Furthermore, the program in its current form is not an open or fair opportunity to creators. In order to be featured through the program, you either need to know / be friends with someone internally, or someone internally needs to know you, which leads to a sponsor. There is no application process or similar, which makes it very easy for Roblox to push certain agendas and makes the program vulnerable to things like nepotism and other forms of bias, which does not scale very well.
Internally, Roblox leadership has stated that they largely want to avoid processes that give individual creators an advantage. This is why programs such as the verified badge program are largely automated and not hand-picked by a small team of staff, to avoid the very issues I just mentioned. So why is spotlight being ran like this?
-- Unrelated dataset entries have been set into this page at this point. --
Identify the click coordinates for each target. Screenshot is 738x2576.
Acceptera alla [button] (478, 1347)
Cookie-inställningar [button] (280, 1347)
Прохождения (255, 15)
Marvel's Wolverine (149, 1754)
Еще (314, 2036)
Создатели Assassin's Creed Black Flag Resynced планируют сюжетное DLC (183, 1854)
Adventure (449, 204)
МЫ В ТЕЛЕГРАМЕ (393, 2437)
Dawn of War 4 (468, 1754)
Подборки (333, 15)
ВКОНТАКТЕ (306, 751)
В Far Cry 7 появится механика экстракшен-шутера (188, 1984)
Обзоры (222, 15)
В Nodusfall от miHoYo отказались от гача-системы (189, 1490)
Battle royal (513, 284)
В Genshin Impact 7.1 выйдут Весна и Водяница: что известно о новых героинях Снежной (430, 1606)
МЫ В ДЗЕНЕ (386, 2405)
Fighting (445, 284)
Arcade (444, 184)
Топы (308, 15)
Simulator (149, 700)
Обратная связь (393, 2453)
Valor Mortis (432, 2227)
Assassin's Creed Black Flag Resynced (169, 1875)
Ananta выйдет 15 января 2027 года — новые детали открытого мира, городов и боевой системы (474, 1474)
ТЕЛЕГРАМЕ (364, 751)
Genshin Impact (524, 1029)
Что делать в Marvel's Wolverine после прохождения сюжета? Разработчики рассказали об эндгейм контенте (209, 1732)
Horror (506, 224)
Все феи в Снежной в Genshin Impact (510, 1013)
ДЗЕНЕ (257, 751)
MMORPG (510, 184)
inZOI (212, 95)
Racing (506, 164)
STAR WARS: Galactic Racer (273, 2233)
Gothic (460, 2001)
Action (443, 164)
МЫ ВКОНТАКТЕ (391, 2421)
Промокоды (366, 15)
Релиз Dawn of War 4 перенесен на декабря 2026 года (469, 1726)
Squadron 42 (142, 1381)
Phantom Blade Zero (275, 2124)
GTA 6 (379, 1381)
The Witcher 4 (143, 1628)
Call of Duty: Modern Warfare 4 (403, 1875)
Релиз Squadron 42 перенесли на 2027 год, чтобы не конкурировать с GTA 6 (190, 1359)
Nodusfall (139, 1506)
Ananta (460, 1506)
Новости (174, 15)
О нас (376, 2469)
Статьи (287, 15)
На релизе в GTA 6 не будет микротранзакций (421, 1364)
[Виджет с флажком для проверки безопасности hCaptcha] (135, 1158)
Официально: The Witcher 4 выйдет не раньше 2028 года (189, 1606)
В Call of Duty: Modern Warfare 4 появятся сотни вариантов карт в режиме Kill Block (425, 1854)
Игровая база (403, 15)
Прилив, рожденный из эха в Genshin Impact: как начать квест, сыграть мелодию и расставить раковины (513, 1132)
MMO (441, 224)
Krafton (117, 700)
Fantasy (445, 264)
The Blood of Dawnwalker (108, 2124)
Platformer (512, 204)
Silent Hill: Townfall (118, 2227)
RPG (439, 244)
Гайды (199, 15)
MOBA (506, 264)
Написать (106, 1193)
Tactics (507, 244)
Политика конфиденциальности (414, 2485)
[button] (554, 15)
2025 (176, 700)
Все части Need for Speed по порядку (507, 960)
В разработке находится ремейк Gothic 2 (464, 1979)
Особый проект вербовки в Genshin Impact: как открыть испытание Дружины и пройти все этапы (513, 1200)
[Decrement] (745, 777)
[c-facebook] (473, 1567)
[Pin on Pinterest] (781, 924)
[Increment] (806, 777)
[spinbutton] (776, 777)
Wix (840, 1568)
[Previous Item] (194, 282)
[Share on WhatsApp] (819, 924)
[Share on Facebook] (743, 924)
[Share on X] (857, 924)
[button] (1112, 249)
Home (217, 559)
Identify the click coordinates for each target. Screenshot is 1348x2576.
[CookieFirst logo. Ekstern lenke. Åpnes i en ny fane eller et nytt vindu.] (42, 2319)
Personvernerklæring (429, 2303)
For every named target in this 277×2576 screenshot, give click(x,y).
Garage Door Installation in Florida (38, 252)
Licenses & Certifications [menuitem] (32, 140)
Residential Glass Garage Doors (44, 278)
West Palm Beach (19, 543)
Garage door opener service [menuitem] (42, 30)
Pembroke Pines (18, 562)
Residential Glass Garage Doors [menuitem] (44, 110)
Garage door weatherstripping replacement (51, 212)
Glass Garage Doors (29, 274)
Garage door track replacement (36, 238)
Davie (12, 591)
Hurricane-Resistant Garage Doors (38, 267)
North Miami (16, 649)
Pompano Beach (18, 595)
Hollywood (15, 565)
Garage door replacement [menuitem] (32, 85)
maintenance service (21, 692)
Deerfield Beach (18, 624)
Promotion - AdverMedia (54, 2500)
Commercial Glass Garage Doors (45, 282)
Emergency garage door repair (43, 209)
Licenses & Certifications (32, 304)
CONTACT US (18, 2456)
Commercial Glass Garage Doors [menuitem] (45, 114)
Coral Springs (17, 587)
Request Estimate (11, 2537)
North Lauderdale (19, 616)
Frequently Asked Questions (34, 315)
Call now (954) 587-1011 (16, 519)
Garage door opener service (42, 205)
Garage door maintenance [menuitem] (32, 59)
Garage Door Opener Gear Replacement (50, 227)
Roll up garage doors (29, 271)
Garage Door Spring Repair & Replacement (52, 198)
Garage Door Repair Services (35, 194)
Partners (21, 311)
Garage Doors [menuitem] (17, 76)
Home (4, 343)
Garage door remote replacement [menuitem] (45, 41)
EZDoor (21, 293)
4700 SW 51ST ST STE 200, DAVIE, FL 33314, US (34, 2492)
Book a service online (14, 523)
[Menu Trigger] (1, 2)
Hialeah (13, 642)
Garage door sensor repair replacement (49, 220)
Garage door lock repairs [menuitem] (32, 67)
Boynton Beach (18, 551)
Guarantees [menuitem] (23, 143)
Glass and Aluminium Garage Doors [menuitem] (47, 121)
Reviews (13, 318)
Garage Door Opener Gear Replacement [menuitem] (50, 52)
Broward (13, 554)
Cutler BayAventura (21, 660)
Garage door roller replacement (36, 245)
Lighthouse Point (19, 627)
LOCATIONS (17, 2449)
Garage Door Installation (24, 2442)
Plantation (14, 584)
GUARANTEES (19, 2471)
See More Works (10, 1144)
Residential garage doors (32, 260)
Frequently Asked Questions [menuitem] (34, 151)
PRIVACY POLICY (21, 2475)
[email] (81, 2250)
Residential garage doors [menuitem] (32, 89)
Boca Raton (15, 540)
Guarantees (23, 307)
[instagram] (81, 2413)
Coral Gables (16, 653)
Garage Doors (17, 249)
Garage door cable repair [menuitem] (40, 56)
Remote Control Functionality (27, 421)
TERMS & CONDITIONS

Because spotlight articles largely did not contain any educational substance & the fact that they advertise the featured creator’s games & merchandise, the spotlight program could be interpreted as being an advertising program. With that in mind, how is it fair that handpicked creators get what is essentially free advertising for their non-education related experiences and merchandise by Roblox? This doesn’t provide anything valuable to new & less experienced developers, and will only lead to the program’s eventual sunset again, as history has shown us already.
This is in a similar vein as the UGC program when it was first rolled out in 2019 / 2020. A small group of creators were hand-picked by staff internally to create the first UGC items. This, in turn, allowed said creators to have a monopoly over the catalog, which generated a lot of profit for them and allowed them to do things such as buying a house. This is obviously not fair or respectful to the many creators that could also have been included in the UGC rollout.
While the UGC program and the spotlight program are obviously two different programs, the similarity here is problematic.
What needs to change
With everything that was stated above being taken into account, how can the program improve?
Firstly, the program should be more about educational substance. If a creator is featured for their experience with liveops, liveops should be spoken about! Use examples from the larger industry, draw comparisons between that and their own liveops in their games, talk about the methodology behind it, talk about technical aspects to consider (flag migration in player data for the live event for example), etc. The article should NOT advertise the featured creator’s games & game merchandise. Things like “go play their games here” and “go follow them on Roblox!” and “buy their merch here!” should not be included. It disrespects new developers that clicked onto the article thinking it would be educational.
Secondly, the program’s selection process should be more open & democratic. Getting a slot because Joe the employee likes you is not a good system. By having a more scalable process that’s less prone to bias & nepotism, the developer community would benefit from a larger pool of topics from experienced developers.
Overall, I would argue that this program should have remained sunset. It never met (and still doesn’t) its educational goals, and there are better options for education available now.